(Dataset entries)

============

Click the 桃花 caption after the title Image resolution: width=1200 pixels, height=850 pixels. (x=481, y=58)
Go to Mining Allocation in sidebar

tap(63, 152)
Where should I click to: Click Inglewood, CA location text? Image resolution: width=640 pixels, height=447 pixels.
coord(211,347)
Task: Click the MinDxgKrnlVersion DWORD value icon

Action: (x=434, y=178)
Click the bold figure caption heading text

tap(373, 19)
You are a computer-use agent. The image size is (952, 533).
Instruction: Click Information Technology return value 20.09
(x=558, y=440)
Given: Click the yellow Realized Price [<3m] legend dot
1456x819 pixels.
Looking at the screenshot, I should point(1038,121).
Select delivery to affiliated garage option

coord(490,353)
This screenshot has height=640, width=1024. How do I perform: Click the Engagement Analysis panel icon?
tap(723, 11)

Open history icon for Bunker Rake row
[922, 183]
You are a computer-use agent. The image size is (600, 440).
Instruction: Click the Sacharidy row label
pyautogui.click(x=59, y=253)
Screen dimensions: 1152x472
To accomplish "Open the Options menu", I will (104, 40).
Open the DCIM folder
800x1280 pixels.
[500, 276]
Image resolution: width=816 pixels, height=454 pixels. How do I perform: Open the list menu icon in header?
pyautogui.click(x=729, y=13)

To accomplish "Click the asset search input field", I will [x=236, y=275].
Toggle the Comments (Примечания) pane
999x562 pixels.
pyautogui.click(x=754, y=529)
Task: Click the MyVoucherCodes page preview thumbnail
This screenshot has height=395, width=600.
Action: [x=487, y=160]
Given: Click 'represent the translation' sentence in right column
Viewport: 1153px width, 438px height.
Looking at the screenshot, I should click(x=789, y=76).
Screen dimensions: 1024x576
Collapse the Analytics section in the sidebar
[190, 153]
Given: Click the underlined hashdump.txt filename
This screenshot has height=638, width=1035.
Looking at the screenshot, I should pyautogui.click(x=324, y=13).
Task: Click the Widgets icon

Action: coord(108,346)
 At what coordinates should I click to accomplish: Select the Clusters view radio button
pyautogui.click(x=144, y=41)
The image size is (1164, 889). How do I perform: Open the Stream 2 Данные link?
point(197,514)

============

> **WHAT IS NEEDED**: From the records above, reproduce exactly the lines from the one with "Task: Click the MinDxgKrnlVersion" to the one with "You are a computer-use agent. The image size is (600, 440).", both included, and no others.

> **SOLUTION**:
Task: Click the MinDxgKrnlVersion DWORD value icon

Action: (x=434, y=178)
Click the bold figure caption heading text

tap(373, 19)
You are a computer-use agent. The image size is (952, 533).
Instruction: Click Information Technology return value 20.09
(x=558, y=440)
Given: Click the yellow Realized Price [<3m] legend dot
1456x819 pixels.
Looking at the screenshot, I should point(1038,121).
Select delivery to affiliated garage option

coord(490,353)
This screenshot has height=640, width=1024. How do I perform: Click the Engagement Analysis panel icon?
tap(723, 11)

Open history icon for Bunker Rake row
[922, 183]
You are a computer-use agent. The image size is (600, 440).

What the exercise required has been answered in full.